[英]Pandas: how to get the rows that has the maximum value_count on a column grouping by another column as a dataframe
I have three columns in a pandas dataframe, Date
, Hour
and Content
.我在 Pandas 数据框中有三列Date
、 Hour
和Content
。 I want to get the hour in a day when there is the most content of that day.我想获得一天中内容最多的小时。 I am using messages.groupby(["Date", "Hour"]).Content.count().groupby(level=0).tail(1)
.我正在使用messages.groupby(["Date", "Hour"]).Content.count().groupby(level=0).tail(1)

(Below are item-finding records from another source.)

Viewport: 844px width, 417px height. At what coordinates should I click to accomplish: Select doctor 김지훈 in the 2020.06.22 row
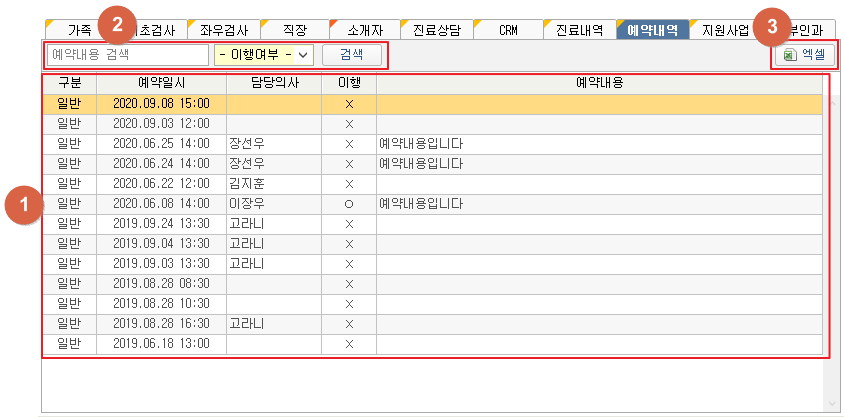pos(246,183)
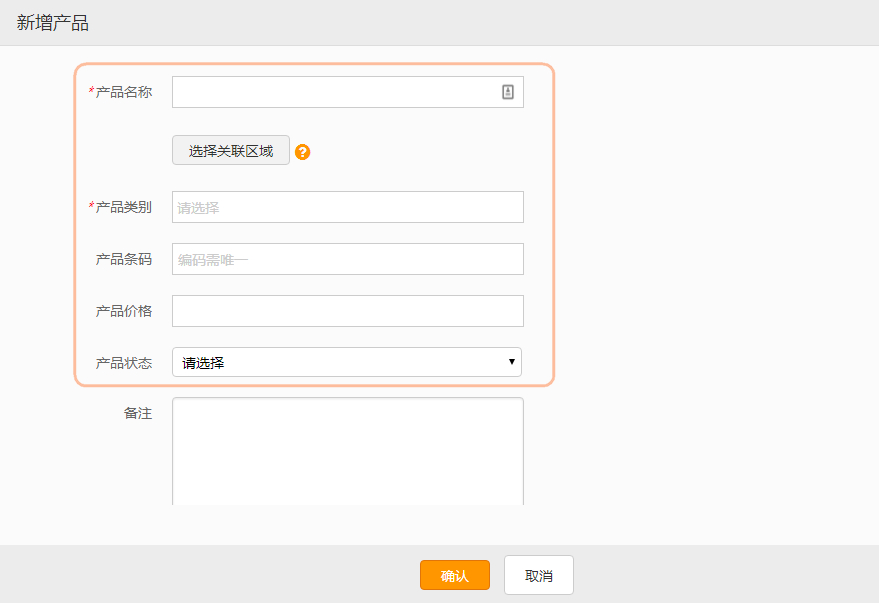Click the 产品名称 field label

pos(124,92)
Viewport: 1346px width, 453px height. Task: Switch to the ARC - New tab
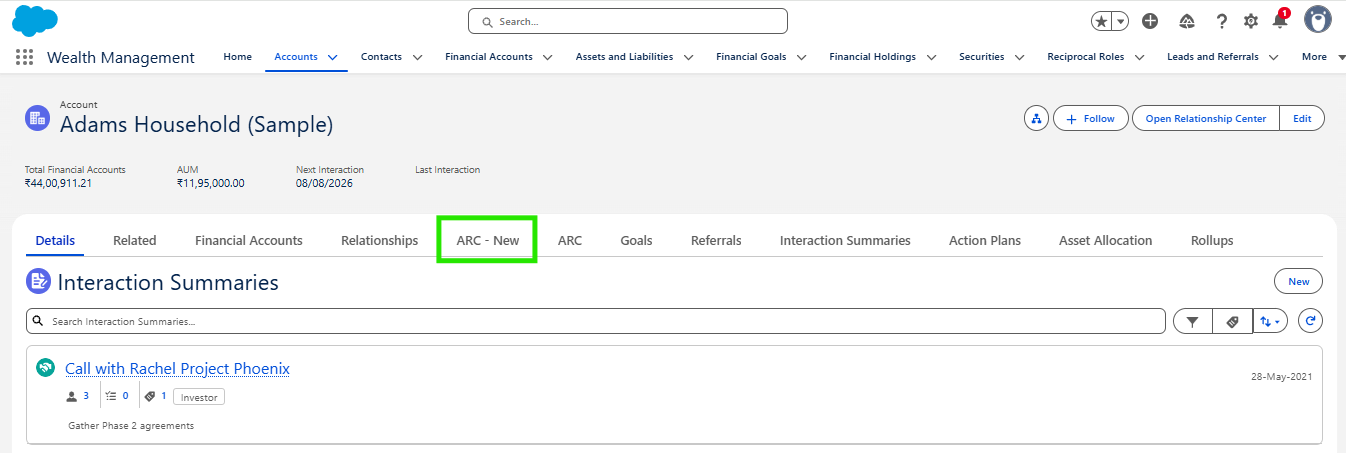488,240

。 I don't know what groupby(level=0)
is doing here.我不知道groupby(level=0)
在这里做什么。 It outputs as follows-它输出如下 -
Date Hour
2018-04-12 23 4
2018-04-13 21 43
2018-04-14 9 1
2018-04-15 23 29
2018-04-16 17 1
..
2020-04-23 20 1
2020-04-24 22 1
2020-04-25 20 1
2020-04-26 23 32
2020-04-27 23 3
This is a pandas series object, and my desired Date
and Hour
columns are MultiIndex
here.这是一个熊猫系列对象,我想要的Date
和Hour
列是MultiIndex
在这里。 If I try to convert the MultiIndex
object to dataframe using pd.DataFrame(most_active.index)
, most_active
being the output of the previous code, it creates a dataframe of tuples as below-如果我尝试使用pd.DataFrame(most_active.index)
将MultiIndex
对象转换为数据帧, most_active
是前一个代码的输出,它会创建一个元组数据帧,如下所示 -
0
0 (2018-04-12, 23)
1 (2018-04-13, 21)
2 (2018-04-14, 9)
3 (2018-04-15, 23)
4 (2018-04-16, 17)
.. ...
701 (2020-04-23, 20)
702 (2020-04-24, 22)
703 (2020-04-25, 20)
704 (2020-04-26, 23)
705 (2020-04-27, 23)
But I need two separate columns of Date
and Hour
.但我需要两列独立的Date
和Hour
。 What is the best way for this?最好的方法是什么?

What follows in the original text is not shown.